Crizotinib achieves remarkable efficacies (median progression-free survival for almost 10 months)24 for patients with ALK-positive advanced NSCLC, particularly those with an adenocarcinoma histology. However, because of the rarity of PPC, insufficient data are available that demonstrate the benefit of administering ALK inhibitors to patients with PPC with ALK rearrangements.24 The first case of ALK-rearranged advanced PPC treated using crizotinib was reported by Murakami et al.12 in 2015, in which the patient achieved a partial response for 1 month; however, crizotinib was discontinued 3 months after initiation because of new liver and brain metastases. The ALK rearrangement detected in the adenocarcinoma and spindle cell components in our present patient indicates that these two components may have a monoclonal origin from a single ancestor. The patient achieved a partial response to crizotinib of only 7 months, indicating that the antitumor activities of crizotinib for ALK-rearranged PPC may not be as effective as those for ALK-rearranged lung adenocarcinoma. However, with the introduction of the second-generation ALK inhibitor alectinib, the survival of patients with ALK-rearranged advanced NSCLC is better compared with that achieved using crizotinib. Two randomized phase III clinical trials found that alectinib achieves superior efficacy and lower toxicity in primary treatment of ALK-positive NSCLC compared with crizotinib.25,26 Therefore, alectinib therapy may confer increased benefits upon patients with ALK-rearranged PPC.

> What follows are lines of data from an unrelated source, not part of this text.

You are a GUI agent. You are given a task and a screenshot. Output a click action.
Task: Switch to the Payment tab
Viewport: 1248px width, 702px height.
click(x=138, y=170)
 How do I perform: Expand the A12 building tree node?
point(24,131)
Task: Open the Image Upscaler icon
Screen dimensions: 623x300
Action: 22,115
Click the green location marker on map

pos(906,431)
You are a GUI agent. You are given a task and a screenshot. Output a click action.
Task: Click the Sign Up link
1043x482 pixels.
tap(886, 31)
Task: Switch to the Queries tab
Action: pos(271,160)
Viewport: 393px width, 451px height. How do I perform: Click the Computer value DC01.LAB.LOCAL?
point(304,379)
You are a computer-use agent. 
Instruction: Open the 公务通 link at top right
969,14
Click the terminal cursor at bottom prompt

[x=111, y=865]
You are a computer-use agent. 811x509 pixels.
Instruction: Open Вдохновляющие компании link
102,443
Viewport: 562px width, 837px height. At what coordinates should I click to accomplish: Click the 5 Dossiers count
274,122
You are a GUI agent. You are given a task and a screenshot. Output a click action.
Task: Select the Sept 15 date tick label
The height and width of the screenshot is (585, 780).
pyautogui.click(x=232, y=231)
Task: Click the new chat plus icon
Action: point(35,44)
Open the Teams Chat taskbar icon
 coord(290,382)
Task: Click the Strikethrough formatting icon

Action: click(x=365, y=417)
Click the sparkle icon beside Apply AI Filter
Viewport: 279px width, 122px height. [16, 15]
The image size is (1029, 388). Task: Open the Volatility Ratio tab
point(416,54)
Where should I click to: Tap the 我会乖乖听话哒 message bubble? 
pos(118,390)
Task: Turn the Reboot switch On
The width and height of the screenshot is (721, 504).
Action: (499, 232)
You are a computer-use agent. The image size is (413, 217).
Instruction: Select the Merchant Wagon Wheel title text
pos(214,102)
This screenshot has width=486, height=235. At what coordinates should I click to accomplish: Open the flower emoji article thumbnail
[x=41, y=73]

In summary, the present patient with ALK-rearranged PPC was treated with crizotinib for 7 months. The findings indicate that patients with PPC, particularly those with an adenocarcinoma epithelial component may possess ALK rearrangements. Therefore, tests for ALK rearrangements should be routinely recommended for patients with PPC. Moreover, although the progression-free survival of these patients is limited, they may obtain increased benefit from crizotinib therapy than conventional chemotherapy. In the future, second-generation ALK inhibitors such as alectinib may confer longer survival compared with crizotinib for patients with ALK-rearranged PPC.
Declaration of conflicting interests
The authors declare that there is no conflict of interest.
Funding
This research received no specific grant from any funding agency in the public, commercial, or not-for-profit sectors.